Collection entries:
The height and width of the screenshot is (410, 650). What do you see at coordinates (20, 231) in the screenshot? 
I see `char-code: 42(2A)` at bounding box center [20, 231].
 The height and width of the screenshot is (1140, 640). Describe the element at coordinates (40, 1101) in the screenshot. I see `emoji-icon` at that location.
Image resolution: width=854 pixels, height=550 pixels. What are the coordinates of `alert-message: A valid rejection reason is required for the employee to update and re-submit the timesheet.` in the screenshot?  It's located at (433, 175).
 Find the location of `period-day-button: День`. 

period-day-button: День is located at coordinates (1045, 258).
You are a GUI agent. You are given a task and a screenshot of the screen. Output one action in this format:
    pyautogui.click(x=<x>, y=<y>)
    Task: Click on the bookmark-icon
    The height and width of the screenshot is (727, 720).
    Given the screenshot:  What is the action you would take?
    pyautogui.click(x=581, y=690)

▶ Exercise description
Write out every one of the records above again, word for word and line for line, without changing anything.

▶ Output of the exercise
The height and width of the screenshot is (410, 650). What do you see at coordinates (20, 231) in the screenshot? 
I see `char-code: 42(2A)` at bounding box center [20, 231].
 The height and width of the screenshot is (1140, 640). Describe the element at coordinates (40, 1101) in the screenshot. I see `emoji-icon` at that location.
Image resolution: width=854 pixels, height=550 pixels. What are the coordinates of `alert-message: A valid rejection reason is required for the employee to update and re-submit the timesheet.` in the screenshot?  It's located at (433, 175).
 Find the location of `period-day-button: День`. 

period-day-button: День is located at coordinates (1045, 258).
You are a GUI agent. You are given a task and a screenshot of the screen. Output one action in this format:
    pyautogui.click(x=<x>, y=<y>)
    Task: Click on the bookmark-icon
    The height and width of the screenshot is (727, 720).
    Given the screenshot:  What is the action you would take?
    pyautogui.click(x=581, y=690)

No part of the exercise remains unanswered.